Pressão pelos OGM
Nada menos que 25 associações do agronegócio da soja, reunidas ontem na Associação Brasileira de Agribusiness (Abag), decidiram que vão pressionar o governo para uma melhor definição sobre a soja transgênica.
Um documento, que será entregue na próxima semana aos ministros da área econômica, sugere que o CTNBio seja o único fórum para decidir ''cientificamente'' sobre organismos geneticamente modificados, no caso mais urgente, a soja.

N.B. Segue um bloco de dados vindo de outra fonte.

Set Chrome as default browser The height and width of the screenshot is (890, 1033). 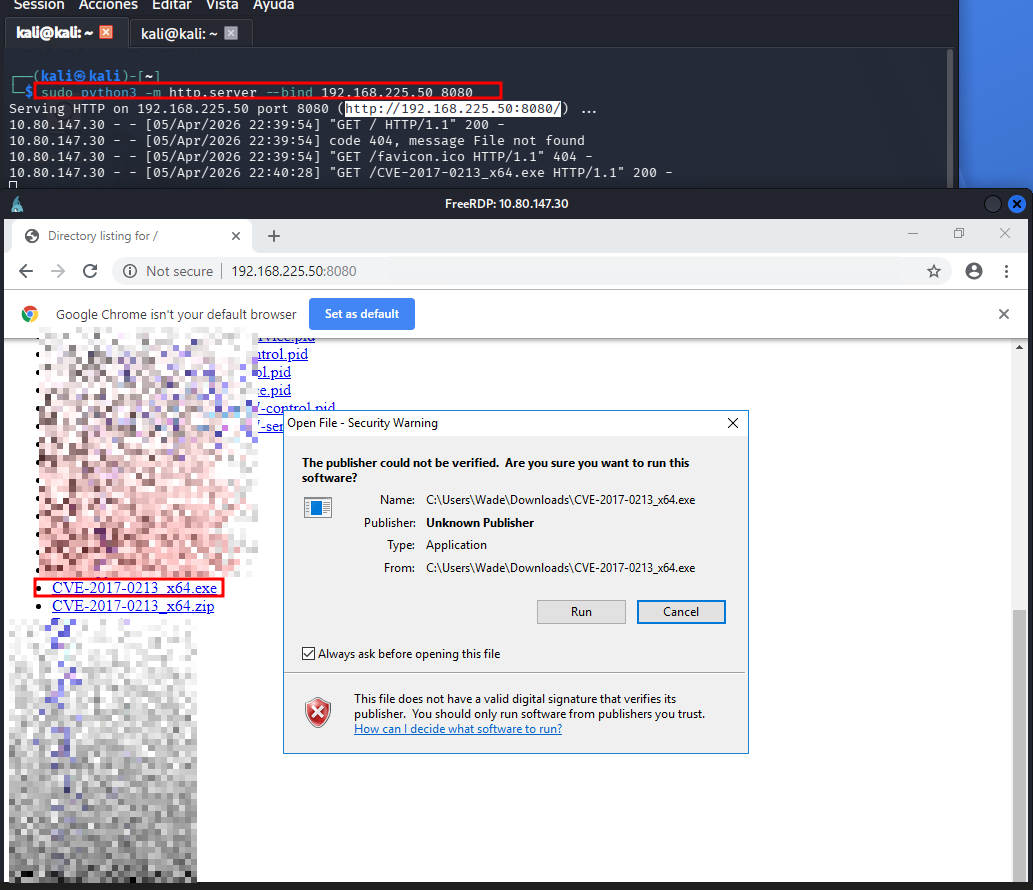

Ao final da reunião, o presidente da Abag, Carlos Lovatelli, disse que o resultado foi ''consensual''. Para o grupo (empresários dos setores de sementes, agroquímicos e indústria moageira), a competência legal sobre transgênicos deveria caber à CTNBio e a safra, ainda que ilegal, deveria ser escoada nos mercados interno e externo.
Soja/americanos -- Na próxima segunda-feira, dia 17, professores da Universidade do Iowa iniciam visitas à regiões do Paraná que têm plantações de soja orgânica (Jataizinho, Ponta Grossa, Capanema e Planalto). Faz parte do grupo o pesquisador Matt Liebman, considerado o maior especialista americano no manejo de plantas invasoras sem uso de agrotóxicos.
O controle de invasoras é fator crítico em plantações de soja orgânica.
''É uma visita para troca de experiências'', diz Carlos Armênio Khatounian, pesquisador do IAPAR - órgão vinculado à Secretaria da Agricultura e Abastecimento - que faz curso de doutorado na Universidade de Iowa e acompanha o grupo.
Colegas - O ministro Roberto Rodrigues, da Agricultura, que é usineiro, chamou ontem de ''malandros'' os usineiros que não cumprem acortos feitos neste ano com o governo para garantir o abastecimento de álcool combustível. Segundo Rodrigues (Agência Folha) se o setor não enquadrar seus malandros, o governo vai intervir para forçar os usineiros a cumprirem a meta de produzir 1,5 bilhão de litros a mais que na safra passada.
Mercado/Paraná -- O indicador de preços da soja Esalq/BM&F ficou em R$ 39,45/saca, estável no dia. Em dólar, o indicador ficou em US$ 11,33/saca, alta de 1,16%. O indicador é calculado pela Esalq com base nos preços do mercado disponível em cinco praças do Estado do Paraná.
Interno -- Mercado interno apático no Oeste e Norte do Paraná, ontem, com a falta de informações ''altistas'' (apesar da pequena alta nos preços futuros da Bolsa de Chicago) e com o dólar em nova baixa (comercial a R$ 3,486/3,491; paralelo a R$ 3,500/3,560). Em Cascavel preço variou entre R$ 37,30 e R$ 37,50/saca.